Friday, February 20, 2015

Ritual is Ritual

"AshWednesdayAltar" by Jonathunder 
This is going to sound strange, but - I just love Catholic mass.  I was raised in an Evangelical household but I attended Catholic school for four years, including mass every morning.  I can unequivocally place my love of elaborate ritual at the foot of that Catholic church.  The Stations of the Cross, the Candlemass throat-blessing, even the tinkling bells that rang out when the bread was supposedly being changed into the body of Christ - I loved them all.  Now, dogma wise I completely disagreed with the church and still do, but in my opinion that doesn't make the way they do ritual any less beautiful.

I think my favorite of all was Ash Wednesday.  The entire church processes forward (even those that aren't Catholic) and is marked with the ashes of last year's celebratory palms, as the priest intones "From dust you are made, and to dust you shall return."  I have always loved that phrase.  Usually read at funerals and on solemn church days, it has nonetheless always seemed lively to me.  Rather than an ominous proposition, it was a reminder of who I was - where I came from and where I was going.  As with all living things, I was made of and sustained by the cool soil beneath my feet; and when it came time for me to die, I would become part of that magnificent giver of life once again.  The phrase affirmed my place in the huge expanse of everything that is the earth.
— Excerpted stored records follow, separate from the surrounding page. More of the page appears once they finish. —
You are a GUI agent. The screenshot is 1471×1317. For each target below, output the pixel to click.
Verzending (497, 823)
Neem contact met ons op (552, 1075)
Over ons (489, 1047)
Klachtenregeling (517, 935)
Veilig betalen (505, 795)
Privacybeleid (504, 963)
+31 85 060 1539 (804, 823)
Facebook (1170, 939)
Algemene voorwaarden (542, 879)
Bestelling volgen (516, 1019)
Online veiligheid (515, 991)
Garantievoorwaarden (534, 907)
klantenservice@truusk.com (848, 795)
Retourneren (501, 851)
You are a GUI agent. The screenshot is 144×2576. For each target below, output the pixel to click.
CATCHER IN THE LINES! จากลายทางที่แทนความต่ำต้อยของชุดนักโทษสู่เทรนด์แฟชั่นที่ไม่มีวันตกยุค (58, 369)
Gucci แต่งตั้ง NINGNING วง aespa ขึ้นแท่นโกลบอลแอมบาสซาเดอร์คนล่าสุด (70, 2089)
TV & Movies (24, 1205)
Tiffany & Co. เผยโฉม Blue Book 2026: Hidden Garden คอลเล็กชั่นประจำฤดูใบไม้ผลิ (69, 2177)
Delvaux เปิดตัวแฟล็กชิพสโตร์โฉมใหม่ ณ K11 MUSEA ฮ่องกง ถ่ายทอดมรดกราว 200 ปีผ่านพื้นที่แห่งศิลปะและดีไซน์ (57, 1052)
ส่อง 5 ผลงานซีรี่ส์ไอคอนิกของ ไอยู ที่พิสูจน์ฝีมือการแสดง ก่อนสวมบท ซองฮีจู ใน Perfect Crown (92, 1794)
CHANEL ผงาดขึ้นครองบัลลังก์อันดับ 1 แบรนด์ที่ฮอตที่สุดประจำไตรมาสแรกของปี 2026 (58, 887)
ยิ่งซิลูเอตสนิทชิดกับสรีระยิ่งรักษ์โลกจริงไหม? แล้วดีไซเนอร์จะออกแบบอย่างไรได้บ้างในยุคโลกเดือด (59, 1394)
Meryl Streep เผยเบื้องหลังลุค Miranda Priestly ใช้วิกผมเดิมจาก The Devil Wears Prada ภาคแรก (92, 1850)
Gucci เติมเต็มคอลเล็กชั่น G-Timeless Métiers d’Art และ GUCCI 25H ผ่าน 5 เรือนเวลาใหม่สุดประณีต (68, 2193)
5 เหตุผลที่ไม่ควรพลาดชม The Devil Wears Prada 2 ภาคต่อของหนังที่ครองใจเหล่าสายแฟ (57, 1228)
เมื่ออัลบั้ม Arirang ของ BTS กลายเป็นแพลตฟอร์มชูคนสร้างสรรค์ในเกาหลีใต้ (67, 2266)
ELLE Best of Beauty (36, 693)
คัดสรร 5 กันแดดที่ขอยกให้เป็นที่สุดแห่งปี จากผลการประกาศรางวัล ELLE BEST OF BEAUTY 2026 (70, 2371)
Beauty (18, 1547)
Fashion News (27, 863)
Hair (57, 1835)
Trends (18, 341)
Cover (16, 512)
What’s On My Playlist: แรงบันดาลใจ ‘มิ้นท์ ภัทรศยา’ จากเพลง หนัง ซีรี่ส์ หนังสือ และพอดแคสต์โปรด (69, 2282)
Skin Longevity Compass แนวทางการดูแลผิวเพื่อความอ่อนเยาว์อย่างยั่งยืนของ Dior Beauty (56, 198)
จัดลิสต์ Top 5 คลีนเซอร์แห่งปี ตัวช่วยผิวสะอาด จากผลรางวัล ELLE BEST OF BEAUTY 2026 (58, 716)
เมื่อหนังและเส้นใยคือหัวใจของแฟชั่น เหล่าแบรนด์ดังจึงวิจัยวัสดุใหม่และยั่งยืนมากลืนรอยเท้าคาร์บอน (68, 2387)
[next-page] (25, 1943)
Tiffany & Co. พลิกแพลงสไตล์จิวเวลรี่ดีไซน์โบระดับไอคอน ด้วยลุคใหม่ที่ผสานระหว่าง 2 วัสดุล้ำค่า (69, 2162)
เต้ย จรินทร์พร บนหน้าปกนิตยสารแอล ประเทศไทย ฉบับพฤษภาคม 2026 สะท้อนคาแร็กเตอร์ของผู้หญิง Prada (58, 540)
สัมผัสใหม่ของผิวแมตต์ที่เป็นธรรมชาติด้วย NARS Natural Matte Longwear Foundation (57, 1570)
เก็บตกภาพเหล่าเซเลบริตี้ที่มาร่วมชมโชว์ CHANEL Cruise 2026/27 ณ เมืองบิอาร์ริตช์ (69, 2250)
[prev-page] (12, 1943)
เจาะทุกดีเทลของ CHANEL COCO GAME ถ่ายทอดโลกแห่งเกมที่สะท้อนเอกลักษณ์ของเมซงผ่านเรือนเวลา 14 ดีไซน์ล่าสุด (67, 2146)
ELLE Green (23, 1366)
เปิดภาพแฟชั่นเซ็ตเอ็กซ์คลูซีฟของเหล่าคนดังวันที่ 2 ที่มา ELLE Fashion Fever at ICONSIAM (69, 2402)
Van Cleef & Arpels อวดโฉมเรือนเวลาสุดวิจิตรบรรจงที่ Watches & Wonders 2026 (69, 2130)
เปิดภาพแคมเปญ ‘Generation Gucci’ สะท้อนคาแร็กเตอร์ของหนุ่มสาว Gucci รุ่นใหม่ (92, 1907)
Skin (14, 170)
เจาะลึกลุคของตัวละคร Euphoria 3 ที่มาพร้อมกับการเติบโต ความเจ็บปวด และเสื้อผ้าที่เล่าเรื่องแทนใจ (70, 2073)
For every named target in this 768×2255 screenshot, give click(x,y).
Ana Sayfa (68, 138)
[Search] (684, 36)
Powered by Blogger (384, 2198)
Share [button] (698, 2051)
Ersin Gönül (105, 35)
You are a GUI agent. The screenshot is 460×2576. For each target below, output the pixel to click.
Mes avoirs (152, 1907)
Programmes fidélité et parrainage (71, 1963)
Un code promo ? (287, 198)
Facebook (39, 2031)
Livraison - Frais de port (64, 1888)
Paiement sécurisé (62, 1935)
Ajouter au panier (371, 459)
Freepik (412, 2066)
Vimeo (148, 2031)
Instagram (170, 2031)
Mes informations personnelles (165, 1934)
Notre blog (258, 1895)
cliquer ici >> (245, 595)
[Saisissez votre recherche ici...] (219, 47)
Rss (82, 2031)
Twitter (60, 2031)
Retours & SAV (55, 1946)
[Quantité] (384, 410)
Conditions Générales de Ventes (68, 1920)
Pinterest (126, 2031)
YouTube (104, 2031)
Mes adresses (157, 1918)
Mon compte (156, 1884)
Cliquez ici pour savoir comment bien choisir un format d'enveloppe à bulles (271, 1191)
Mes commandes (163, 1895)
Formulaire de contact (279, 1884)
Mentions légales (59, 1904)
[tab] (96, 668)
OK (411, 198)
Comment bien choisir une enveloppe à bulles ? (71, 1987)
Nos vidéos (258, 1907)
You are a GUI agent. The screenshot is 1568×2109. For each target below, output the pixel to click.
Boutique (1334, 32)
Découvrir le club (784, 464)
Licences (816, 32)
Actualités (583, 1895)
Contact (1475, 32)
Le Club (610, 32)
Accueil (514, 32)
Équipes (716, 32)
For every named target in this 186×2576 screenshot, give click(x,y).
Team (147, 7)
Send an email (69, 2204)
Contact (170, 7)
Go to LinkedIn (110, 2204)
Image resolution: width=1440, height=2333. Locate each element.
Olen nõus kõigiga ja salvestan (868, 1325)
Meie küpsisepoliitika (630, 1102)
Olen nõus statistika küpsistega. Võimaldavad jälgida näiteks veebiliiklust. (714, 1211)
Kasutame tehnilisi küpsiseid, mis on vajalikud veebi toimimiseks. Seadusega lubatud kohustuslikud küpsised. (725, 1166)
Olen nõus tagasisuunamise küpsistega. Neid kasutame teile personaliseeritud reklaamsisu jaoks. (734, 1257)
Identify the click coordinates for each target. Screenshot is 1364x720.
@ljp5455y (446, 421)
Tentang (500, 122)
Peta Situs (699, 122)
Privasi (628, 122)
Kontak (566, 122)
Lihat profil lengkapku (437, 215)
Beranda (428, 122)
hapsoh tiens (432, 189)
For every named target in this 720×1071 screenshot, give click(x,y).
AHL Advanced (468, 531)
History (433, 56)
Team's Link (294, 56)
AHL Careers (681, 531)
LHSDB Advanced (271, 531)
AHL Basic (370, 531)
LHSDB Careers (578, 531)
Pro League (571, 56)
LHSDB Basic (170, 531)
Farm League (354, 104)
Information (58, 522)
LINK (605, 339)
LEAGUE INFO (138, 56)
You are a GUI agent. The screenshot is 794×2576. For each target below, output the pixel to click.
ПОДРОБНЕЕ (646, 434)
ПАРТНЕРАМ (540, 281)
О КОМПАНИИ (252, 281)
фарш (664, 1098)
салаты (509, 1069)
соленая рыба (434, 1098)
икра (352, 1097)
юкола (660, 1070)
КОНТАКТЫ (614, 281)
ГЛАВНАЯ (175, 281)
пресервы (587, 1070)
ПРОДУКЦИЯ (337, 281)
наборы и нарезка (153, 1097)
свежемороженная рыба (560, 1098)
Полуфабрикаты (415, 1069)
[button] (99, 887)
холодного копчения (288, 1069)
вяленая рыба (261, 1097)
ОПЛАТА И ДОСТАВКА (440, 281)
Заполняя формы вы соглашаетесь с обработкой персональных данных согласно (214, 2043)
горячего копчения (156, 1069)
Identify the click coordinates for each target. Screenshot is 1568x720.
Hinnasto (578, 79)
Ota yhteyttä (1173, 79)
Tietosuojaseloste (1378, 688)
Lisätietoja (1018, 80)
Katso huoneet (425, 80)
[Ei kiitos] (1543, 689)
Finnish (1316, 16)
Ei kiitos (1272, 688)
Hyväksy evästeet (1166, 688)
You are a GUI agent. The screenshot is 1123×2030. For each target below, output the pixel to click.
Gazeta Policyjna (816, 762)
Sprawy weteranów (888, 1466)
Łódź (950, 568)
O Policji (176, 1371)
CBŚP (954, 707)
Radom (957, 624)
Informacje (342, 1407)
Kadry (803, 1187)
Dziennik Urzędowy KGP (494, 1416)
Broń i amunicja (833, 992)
I've written here before about being raised in a tradition other than Paganism, and how important I think it is to honor the words and ideas that first inflamed my passion for the spiritual.  I'm not interested in being a Christian with a Pagan veneer (honestly I feel like that ship sailed a long, long time ago for me) but I also don't want to toss out the baby with the bathwater.  Ian Corrigan has a wonderful Yule ritual over on the ADF website that perfectly mirrors the Tenebrae rite practiced in some churches on Good Friday - all candles are slowly extinguished but for one, which is used to relight all the others and bring light back into the world.  I love that sentiment, the power of the darkness and the returning of the light, and I've used a modified version of that ritual in my own Grove's Yule celebrations.  I'm so thankful that we as Pagans don't have to throw it out because of its association with a Christian ritual.